Dataset entries:

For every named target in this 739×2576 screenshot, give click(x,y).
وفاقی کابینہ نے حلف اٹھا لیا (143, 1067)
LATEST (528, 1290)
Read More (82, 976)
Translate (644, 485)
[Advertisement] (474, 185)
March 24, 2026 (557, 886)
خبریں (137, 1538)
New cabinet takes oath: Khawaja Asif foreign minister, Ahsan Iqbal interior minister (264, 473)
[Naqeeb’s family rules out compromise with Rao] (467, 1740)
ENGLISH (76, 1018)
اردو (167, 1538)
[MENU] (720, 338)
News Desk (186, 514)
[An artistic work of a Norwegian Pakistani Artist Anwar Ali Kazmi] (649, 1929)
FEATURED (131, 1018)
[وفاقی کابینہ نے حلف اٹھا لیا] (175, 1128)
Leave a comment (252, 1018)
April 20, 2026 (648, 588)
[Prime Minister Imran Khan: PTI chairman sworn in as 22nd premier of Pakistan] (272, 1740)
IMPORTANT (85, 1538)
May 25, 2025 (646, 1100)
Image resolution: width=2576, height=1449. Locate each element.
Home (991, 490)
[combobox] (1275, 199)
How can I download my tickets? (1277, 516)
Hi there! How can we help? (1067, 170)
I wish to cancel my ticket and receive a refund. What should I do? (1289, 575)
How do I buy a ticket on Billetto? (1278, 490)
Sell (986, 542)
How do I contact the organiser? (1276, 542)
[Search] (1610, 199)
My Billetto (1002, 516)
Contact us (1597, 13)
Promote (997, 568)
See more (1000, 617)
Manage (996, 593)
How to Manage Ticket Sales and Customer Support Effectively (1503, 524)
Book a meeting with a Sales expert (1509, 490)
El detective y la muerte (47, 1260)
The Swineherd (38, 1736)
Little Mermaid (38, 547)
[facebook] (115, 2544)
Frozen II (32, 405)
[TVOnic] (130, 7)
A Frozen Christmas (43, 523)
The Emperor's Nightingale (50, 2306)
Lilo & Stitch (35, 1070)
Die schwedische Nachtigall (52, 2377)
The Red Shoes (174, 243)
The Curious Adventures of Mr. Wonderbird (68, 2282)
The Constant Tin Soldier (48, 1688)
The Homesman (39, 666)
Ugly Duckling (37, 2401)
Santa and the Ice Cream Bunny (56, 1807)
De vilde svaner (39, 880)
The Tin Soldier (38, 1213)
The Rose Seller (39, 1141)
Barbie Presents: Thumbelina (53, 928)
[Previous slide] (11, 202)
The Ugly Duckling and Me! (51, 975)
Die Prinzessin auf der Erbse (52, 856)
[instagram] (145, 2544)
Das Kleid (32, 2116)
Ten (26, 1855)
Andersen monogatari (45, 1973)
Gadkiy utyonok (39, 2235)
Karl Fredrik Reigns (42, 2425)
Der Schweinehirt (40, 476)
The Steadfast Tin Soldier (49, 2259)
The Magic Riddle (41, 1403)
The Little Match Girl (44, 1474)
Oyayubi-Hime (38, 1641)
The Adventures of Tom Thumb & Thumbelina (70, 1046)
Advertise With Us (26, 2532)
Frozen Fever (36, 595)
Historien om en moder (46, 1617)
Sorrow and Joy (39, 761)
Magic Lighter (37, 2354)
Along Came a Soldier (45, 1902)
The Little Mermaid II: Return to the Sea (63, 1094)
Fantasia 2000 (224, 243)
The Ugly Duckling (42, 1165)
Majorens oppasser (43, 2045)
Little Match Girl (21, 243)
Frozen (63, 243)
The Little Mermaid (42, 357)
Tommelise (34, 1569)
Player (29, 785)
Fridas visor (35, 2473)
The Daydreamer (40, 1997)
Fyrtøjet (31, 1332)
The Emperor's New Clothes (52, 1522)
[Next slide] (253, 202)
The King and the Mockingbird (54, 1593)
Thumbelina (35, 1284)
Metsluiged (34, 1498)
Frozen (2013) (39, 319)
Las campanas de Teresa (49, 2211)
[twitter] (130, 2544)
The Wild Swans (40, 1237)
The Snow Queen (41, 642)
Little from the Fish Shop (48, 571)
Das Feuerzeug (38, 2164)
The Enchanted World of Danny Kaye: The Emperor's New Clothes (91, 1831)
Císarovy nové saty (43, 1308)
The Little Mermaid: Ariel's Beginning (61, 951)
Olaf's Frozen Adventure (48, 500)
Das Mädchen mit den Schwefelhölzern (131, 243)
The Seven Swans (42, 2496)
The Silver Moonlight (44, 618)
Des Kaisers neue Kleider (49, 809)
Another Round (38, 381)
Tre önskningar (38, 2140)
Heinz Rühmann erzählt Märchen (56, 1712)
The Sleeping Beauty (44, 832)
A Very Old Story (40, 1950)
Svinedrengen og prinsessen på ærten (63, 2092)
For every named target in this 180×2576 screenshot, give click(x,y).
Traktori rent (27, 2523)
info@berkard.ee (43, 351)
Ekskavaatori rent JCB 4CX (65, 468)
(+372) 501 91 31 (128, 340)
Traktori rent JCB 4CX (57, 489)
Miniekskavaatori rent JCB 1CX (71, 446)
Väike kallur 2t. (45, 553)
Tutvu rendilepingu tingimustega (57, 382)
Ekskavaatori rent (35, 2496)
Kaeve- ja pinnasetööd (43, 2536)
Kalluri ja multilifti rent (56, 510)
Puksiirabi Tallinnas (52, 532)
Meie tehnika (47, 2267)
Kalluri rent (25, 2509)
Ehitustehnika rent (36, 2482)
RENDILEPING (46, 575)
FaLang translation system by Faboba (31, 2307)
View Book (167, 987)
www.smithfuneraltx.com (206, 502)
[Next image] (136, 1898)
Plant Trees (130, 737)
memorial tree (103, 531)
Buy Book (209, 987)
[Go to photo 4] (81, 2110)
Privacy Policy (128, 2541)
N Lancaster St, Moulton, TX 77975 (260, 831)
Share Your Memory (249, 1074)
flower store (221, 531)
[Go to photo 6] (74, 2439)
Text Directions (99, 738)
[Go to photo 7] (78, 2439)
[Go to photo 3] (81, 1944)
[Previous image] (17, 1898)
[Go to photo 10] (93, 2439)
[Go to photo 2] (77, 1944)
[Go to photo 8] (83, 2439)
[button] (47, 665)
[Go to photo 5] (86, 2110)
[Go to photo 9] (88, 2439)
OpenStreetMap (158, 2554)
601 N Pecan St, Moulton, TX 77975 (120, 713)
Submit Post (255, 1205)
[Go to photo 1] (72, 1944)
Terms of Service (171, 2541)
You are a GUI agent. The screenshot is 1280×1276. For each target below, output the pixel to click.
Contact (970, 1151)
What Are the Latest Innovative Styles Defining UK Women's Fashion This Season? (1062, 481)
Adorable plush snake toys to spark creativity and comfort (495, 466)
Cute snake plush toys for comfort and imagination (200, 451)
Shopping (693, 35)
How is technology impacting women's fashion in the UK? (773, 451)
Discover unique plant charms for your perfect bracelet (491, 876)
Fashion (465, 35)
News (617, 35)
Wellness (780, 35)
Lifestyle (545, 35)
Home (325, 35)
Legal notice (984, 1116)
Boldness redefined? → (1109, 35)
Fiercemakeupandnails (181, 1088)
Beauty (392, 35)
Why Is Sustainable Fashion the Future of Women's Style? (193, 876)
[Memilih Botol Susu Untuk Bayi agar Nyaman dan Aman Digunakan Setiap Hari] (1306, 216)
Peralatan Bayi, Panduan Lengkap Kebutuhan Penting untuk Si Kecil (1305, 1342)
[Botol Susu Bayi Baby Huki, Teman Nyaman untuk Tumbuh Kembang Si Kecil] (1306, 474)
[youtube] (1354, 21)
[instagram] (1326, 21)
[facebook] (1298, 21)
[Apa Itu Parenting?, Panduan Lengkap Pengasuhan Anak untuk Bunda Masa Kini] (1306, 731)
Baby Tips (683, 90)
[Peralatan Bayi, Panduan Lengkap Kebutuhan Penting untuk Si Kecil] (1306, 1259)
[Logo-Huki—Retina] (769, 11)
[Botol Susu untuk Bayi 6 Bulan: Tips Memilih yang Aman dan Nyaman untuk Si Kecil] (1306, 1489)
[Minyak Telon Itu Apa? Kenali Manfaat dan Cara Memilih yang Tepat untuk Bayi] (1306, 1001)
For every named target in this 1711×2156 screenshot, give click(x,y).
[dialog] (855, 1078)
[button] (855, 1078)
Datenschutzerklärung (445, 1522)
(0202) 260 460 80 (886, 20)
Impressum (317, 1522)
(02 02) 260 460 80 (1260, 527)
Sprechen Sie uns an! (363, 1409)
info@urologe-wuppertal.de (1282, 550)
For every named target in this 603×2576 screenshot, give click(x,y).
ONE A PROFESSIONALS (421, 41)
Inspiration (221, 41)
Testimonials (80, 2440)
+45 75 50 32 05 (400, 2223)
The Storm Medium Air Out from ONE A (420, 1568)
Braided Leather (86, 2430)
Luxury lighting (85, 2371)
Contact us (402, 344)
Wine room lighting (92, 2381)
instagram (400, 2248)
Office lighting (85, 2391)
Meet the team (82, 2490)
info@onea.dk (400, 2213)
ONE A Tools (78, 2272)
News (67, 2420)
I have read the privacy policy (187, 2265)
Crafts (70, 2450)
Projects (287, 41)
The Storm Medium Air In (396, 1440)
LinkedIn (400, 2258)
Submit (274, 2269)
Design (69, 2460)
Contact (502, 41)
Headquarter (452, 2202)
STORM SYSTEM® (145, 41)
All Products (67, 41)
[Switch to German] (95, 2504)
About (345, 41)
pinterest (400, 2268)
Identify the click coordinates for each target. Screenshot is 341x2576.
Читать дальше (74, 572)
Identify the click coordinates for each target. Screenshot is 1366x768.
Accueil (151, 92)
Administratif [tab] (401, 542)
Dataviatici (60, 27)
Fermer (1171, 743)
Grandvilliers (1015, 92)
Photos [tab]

Exercise details: Taking the entries from their first line through the line with "Promote (997, 568)", inclusive, restate each line word for word and give nothing else.

Answer to the exercise:
For every named target in this 739×2576 screenshot, give click(x,y).
وفاقی کابینہ نے حلف اٹھا لیا (143, 1067)
LATEST (528, 1290)
Read More (82, 976)
Translate (644, 485)
[Advertisement] (474, 185)
March 24, 2026 (557, 886)
خبریں (137, 1538)
New cabinet takes oath: Khawaja Asif foreign minister, Ahsan Iqbal interior minister (264, 473)
[Naqeeb’s family rules out compromise with Rao] (467, 1740)
ENGLISH (76, 1018)
اردو (167, 1538)
[MENU] (720, 338)
News Desk (186, 514)
[An artistic work of a Norwegian Pakistani Artist Anwar Ali Kazmi] (649, 1929)
FEATURED (131, 1018)
[وفاقی کابینہ نے حلف اٹھا لیا] (175, 1128)
Leave a comment (252, 1018)
April 20, 2026 (648, 588)
[Prime Minister Imran Khan: PTI chairman sworn in as 22nd premier of Pakistan] (272, 1740)
IMPORTANT (85, 1538)
May 25, 2025 (646, 1100)
Image resolution: width=2576, height=1449. Locate each element.
Home (991, 490)
[combobox] (1275, 199)
How can I download my tickets? (1277, 516)
Hi there! How can we help? (1067, 170)
I wish to cancel my ticket and receive a refund. What should I do? (1289, 575)
How do I buy a ticket on Billetto? (1278, 490)
Sell (986, 542)
How do I contact the organiser? (1276, 542)
[Search] (1610, 199)
My Billetto (1002, 516)
Contact us (1597, 13)
Promote (997, 568)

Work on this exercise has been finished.